# My cat hates windy weather..



## AaronR1074 (Dec 11, 2012)

So I had to close the door on poor Pipin today. Bad enough we had 40 mph winds and all kinds of rain keeping me from sleeping, but it kept Pipin awake as well. The poor guy is only 3.. and was beggin me for attention at like 4am. Just bouncin me with his head and licking my hair and meow meow moewing.. finaly just as the wind was dying down.. at like 6:30.. he calmed down so I re-opened the door, then at 7:00.. whole half hour before I wake up.. he just curls up next to me and passes out.

Ugh.. anybody else have cats with this issue? How do you deal with it? I hate to shut him out but sometimes it's the only way. Luckily he didn't get into the scratching on the door thing.


----------



## Blakeney Green (Jan 15, 2013)

Both of mine hate it too. I've never really found any solution aside from waiting for it to die down, I'm afraid.

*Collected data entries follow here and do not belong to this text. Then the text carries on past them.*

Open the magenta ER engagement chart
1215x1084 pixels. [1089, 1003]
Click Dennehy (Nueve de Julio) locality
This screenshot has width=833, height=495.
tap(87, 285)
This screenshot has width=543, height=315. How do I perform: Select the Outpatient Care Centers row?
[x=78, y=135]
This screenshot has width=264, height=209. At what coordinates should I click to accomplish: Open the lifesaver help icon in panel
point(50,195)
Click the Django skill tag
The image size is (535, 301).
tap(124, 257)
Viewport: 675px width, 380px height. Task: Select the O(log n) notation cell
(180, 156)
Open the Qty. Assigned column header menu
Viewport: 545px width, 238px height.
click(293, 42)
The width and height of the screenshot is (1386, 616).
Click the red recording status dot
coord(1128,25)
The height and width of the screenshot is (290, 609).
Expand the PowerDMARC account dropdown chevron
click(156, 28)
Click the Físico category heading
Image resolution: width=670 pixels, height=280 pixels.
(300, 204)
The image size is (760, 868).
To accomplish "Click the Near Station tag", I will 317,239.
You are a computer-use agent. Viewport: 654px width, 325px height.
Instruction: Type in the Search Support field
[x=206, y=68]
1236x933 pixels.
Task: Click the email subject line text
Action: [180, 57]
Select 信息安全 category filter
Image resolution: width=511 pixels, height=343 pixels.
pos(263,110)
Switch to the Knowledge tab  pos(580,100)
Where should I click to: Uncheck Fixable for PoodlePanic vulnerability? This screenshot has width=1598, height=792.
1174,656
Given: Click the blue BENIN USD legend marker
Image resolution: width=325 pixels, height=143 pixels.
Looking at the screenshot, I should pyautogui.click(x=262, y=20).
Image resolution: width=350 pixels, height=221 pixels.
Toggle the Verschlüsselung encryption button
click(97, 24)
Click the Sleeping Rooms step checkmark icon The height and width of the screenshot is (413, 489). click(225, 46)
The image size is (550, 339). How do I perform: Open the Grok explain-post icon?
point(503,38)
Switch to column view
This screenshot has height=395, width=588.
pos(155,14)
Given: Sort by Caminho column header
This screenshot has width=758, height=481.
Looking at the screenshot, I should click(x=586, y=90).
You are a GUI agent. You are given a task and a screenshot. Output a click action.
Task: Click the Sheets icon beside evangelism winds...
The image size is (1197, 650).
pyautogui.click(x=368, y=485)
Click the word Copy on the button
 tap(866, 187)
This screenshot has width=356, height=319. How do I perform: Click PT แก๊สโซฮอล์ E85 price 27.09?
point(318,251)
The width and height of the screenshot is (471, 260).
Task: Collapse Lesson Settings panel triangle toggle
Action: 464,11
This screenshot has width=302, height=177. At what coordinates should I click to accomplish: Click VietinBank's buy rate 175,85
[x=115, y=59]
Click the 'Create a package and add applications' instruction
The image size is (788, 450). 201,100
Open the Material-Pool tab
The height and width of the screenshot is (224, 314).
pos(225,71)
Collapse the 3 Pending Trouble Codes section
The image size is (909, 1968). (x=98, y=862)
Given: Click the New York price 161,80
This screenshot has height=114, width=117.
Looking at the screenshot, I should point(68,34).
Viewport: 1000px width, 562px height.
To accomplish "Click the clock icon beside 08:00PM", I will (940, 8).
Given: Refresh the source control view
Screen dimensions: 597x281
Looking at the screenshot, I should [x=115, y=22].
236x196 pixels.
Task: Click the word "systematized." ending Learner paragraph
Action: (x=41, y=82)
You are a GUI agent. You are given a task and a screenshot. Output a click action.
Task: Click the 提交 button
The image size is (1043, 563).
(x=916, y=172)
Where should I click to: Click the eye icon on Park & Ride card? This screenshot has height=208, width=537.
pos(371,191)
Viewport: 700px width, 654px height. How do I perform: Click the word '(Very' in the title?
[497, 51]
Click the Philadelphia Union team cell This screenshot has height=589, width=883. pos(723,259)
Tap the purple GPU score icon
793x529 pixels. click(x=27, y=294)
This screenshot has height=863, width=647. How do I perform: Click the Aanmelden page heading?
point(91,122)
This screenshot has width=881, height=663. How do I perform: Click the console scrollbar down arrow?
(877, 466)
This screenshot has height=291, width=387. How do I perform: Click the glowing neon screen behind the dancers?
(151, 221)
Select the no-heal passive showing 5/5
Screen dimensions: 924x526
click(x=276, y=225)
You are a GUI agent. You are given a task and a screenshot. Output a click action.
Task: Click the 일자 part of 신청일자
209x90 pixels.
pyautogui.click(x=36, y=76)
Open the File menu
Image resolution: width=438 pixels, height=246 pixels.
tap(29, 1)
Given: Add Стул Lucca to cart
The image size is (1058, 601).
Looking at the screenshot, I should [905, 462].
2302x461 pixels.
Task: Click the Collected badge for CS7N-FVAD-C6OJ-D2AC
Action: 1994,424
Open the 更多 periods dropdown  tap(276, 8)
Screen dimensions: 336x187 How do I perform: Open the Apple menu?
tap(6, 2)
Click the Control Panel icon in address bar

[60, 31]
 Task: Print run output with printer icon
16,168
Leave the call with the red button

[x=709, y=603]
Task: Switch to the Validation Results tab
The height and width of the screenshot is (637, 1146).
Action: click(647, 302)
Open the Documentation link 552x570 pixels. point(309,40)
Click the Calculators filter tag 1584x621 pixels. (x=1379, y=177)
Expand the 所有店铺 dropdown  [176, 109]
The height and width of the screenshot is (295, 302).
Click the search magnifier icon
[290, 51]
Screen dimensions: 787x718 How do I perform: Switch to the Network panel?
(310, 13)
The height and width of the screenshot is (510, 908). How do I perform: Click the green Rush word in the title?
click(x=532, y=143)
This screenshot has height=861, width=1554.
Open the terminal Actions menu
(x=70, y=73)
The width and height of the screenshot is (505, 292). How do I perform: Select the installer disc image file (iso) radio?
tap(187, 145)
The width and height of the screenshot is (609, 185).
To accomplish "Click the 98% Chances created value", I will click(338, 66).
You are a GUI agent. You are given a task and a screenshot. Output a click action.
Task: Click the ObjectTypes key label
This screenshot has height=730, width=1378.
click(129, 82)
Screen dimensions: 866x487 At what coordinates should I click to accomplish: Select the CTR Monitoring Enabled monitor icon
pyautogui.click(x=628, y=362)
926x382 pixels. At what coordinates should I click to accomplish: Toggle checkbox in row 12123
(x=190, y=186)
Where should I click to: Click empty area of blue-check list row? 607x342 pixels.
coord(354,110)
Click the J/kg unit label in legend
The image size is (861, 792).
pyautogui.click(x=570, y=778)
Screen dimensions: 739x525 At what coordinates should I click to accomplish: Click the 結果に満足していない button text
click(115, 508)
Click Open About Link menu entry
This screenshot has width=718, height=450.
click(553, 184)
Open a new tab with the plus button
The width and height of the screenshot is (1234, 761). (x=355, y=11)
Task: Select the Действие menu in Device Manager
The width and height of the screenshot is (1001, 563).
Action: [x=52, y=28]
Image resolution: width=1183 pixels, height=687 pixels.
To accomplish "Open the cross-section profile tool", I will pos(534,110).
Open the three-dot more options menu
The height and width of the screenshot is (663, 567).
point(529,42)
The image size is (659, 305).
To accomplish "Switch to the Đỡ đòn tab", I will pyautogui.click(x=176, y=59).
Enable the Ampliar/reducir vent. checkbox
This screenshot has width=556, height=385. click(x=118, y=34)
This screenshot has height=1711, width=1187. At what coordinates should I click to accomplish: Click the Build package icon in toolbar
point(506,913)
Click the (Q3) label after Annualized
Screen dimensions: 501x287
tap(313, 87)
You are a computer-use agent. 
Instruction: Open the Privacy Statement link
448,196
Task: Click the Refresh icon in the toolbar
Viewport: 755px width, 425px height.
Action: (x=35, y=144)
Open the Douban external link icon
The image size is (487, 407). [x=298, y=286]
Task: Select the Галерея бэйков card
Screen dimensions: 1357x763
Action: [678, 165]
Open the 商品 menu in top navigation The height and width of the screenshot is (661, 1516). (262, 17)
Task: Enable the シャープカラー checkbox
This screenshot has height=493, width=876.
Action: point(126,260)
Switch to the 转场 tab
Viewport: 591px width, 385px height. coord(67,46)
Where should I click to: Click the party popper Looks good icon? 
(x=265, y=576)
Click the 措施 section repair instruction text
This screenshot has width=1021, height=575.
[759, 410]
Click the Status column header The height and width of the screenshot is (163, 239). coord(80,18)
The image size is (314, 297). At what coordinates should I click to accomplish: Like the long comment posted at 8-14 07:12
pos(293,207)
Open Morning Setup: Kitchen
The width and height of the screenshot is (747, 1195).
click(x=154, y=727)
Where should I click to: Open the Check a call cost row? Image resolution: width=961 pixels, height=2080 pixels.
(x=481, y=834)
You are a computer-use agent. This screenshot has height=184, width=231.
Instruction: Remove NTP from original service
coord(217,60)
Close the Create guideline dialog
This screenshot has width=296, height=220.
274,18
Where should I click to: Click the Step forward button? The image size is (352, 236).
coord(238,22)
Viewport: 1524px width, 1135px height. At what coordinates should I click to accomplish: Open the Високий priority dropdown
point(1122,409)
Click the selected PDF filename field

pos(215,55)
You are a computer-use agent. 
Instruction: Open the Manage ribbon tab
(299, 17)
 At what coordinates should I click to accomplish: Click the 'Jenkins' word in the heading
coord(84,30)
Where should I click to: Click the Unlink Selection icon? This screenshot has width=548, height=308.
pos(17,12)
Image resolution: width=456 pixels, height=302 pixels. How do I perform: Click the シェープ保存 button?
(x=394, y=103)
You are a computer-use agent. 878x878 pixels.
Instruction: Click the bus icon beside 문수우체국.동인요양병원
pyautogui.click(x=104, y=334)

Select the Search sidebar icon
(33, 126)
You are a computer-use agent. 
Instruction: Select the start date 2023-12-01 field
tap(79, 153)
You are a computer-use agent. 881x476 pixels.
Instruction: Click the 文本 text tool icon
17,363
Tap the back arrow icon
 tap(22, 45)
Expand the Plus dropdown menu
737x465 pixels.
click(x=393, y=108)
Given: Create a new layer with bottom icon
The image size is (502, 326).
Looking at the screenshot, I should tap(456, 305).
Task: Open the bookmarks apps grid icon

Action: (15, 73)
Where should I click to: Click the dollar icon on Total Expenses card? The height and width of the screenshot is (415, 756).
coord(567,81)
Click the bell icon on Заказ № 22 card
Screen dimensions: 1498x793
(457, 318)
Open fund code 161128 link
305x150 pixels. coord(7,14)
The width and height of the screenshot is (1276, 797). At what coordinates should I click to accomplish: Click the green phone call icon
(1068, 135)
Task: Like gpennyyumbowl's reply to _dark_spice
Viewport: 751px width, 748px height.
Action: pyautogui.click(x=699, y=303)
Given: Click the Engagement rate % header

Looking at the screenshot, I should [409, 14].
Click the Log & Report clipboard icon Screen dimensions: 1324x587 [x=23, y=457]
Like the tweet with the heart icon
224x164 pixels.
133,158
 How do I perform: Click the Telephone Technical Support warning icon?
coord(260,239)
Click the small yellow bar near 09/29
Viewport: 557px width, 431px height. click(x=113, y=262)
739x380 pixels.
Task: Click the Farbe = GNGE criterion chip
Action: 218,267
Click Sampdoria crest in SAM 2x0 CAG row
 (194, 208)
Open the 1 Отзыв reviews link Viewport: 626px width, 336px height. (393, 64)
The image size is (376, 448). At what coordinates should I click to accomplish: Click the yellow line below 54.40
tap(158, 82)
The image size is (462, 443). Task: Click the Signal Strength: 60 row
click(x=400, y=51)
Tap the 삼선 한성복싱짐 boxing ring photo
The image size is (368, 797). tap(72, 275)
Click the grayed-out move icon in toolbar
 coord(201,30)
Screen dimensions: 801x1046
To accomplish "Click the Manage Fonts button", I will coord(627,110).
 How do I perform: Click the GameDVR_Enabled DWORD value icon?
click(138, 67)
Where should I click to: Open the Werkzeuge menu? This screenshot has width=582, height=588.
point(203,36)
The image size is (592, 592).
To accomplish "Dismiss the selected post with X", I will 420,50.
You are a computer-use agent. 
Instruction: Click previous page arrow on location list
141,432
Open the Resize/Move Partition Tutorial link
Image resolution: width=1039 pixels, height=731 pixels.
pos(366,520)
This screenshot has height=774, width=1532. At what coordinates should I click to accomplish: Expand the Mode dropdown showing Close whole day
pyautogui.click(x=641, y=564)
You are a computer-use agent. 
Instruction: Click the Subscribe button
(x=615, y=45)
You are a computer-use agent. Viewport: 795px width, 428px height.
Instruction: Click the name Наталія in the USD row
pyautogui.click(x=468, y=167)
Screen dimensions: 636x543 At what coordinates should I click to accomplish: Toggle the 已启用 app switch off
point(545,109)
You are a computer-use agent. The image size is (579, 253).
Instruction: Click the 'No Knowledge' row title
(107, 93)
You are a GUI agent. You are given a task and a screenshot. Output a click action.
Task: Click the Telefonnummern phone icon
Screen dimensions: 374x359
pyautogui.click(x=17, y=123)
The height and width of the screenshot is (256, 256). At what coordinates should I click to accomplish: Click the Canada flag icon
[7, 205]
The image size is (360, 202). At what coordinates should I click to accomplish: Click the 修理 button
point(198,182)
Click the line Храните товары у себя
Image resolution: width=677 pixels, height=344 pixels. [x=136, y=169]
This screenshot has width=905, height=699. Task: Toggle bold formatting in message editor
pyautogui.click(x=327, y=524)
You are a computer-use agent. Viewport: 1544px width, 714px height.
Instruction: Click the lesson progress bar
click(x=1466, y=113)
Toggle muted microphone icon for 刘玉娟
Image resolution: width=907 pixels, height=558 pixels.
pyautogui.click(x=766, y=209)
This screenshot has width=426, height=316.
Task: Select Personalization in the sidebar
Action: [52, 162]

Don't feel bad about having to shut your door. We humans need to get our rest, and sometimes cats will actually decide to just go to sleep if pestering the owner for attention stops being an option, so it may have made things easier for Pipin too.


----------



## grrawritsjordi (Dec 29, 2012)

My cats jump at the slightest noise. Luckily here in Southern California the winds don't get too bad but when they do, any sort of noise sets them off. I haven't experienced them wanting attention. It may be that the wind was keeping him awake so he was like, well, I am awake, you should be to.


----------



## Marcia (Dec 26, 2010)

Blowing like crazy all last night and today in SE Virginia, too!! Only thing I've noticed is the cats are preferring to be inside even though it's a very blamy 55 degrees here for January. I have very good windows and doors so they block alot of noise.


----------



## spirite (Jul 31, 2012)

My 2 and the stray all hate the wind. My skittish one will want to come right back inside if there's a small breeze. I was on my deck (2nd floor) with the stray when that crazy derecho came through last June. Rather than go in his sturdy little house, he nearly flew off the deck to go hide under something on the ground. 

Do you have a kitty condo or something he can curl up in? Maybe that would make him feel safe.


----------